“A church is a hospital for sinners, not a museum for saints.” This is a quote that I’m rather fond of. Seems that I’m not alone in those feelings. I hear it with pretty regular frequency and I kind of chuckle to myself when I do. Why? Well, I think I have a different view of the quote than do most. Please note that I am not saying one viewpoint or another is right or wrong, just different.
The way I usually hear it, it is being used as a means of mercy. You’ll never hear me knocking that. It’s a way of saying no one is perfect, especially in the church. That’s a big part of why we’re there, we are sinners after all. It’s also a way of defending someone, or a behavior, or a shortcoming. Once again, you’ll hear no argument from me. Lest we forget, we all have something that needs addressed. It really is a beautiful sentiment and one that I agree with wholeheartedly.
I’ve also heard the quote used as a nice way of calling someone a Pharisee. Don’t agree with the behavior of someone? Don’t find someone’s actions fitting of a self-professed Christian? Don’t agree with the direction of your church? Use scripture as a means of pointing these things out? You just might hear, “Yes, but remember, a church is a hospital for sinners, not a museum for saints.” And you know what? Even though I think in some instances, Pharisees get a bad rap (that’s an entry for another day), I can see that side of it as well. Don’t always agree with it, but I certainly see and understand it.
So, how do I view it? I guess I’ve never really viewed a hospital as a place of relaxation. I’ve never really viewed a hospital as a place of refuge, or a place to get away from it all. I think about the hospital and I think about pain. I think about needles being shoved in unpleasant places (I’ve had them stuck in all the usual places, as well as into my shoulder capsule, under my knee caps, directly into nerves, into my spine, and into my throat all the way to the back of my spinal cord) I think of scalpels and being cut open so many times that I often marvel at the fact that I’m still watertight. I think of nerve conduction studies. I think of the colon series I endured when I was thirteen, in front of a whole room of medical students. I think of hoping loved ones survive. I think of the very real fear endured wondering what life would be like without my wife. I think of making peace with God, knowing that I was about to die in surgery. I think of the fear and the fervent prayer that my son would not go blind during surgery on his eye.

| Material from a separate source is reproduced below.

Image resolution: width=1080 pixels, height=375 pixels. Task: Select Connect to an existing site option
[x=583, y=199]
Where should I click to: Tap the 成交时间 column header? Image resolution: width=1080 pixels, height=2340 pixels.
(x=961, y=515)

You know what else I think about? I think about miraculous recoveries that defy modern science and medicine. I think of a loved one being declared dead twice, only to be brought back to give his life to Christ (I love you dad). I think how much richer life has been and how much more appreciative I am of my wife since she recovered and I truly understood life without her, would be no life at all. I think of my son with serviceable vision in one eye and perfect vision in the other, after being told that he was in fact going blind. I think of second chances. I think of new hope for a life better than that which we arrive with.
I think of sometimes having to endure some pretty horrible things to get better. I think of the fact that healing is very rarely pleasant or easy. I think of fear, I think of facing and enduring things you’d just rather not. But I also think of the end result. Of new health, new peace, and new hope for having endured the pain to get better. Church to me is no different.

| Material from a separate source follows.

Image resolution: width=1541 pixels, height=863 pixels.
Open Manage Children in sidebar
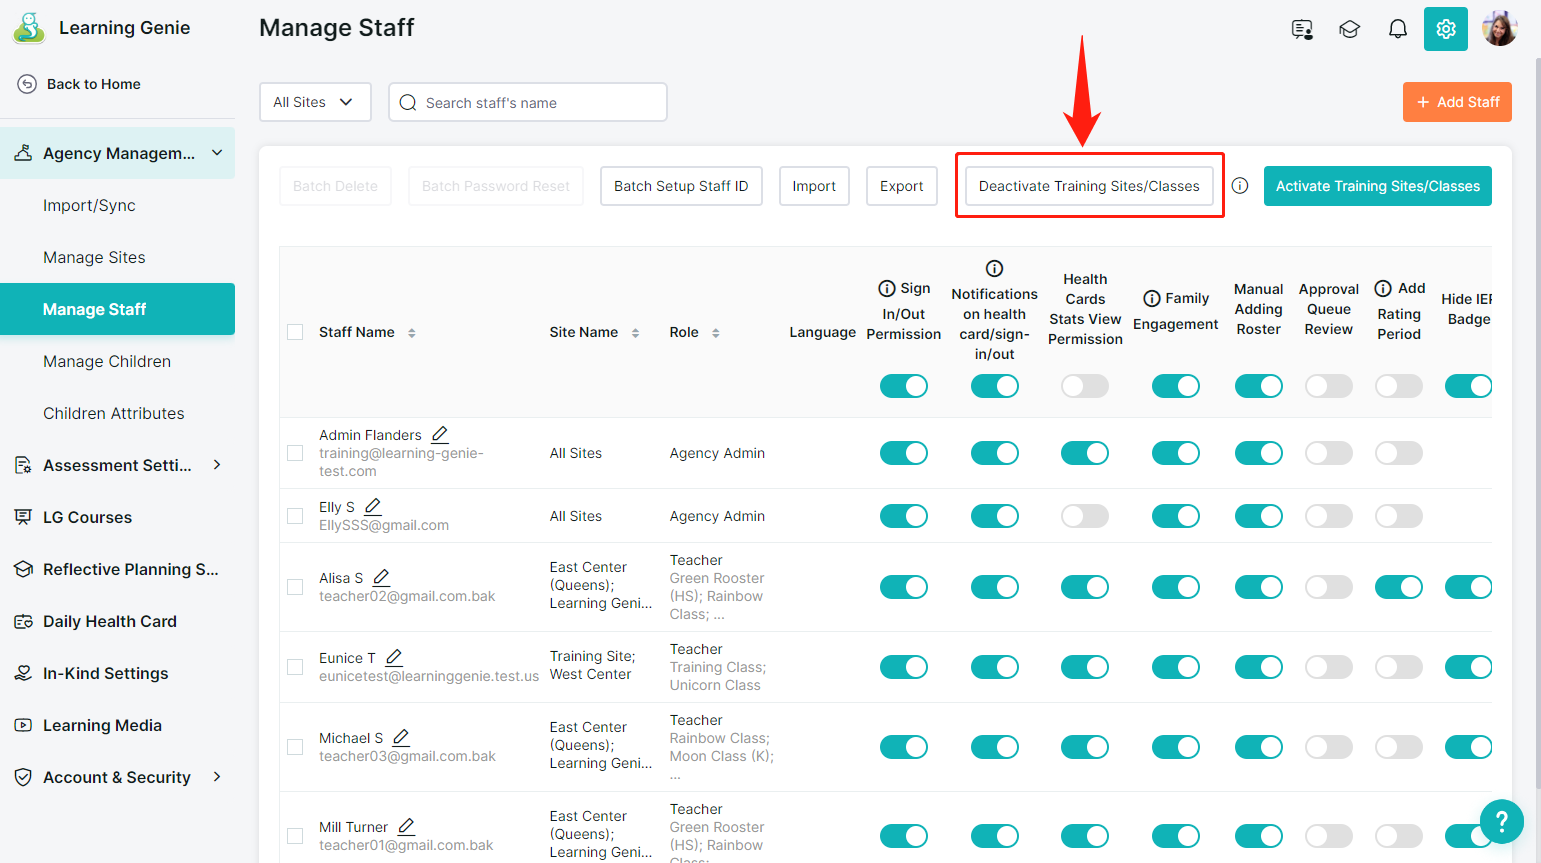point(107,361)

Is it a hospital? Where you go to heal? Or is it a spa, where you go to feel better about yourself? Church truly is what we make of it. It’s not about the person in the pulpit. It’s not about the programs offered. It’s not about the beauty of the building…or the lack thereof. It’s not about any of the millions of things we try to make it about. It’s about that soul that occupies your space. It’s about the God in whose presence you sit. It’s about the time you spend there with Him. Do you allow Him to operate in you and on you? Do you allow Him to truly heal you even though the process may be both painful and scary? Do you trust in the end result and the ultimate beauty of the process?
No doubt about it, church is a hospital for sinners. What we need to ask ourselves is this…Are we a patient or a visitor?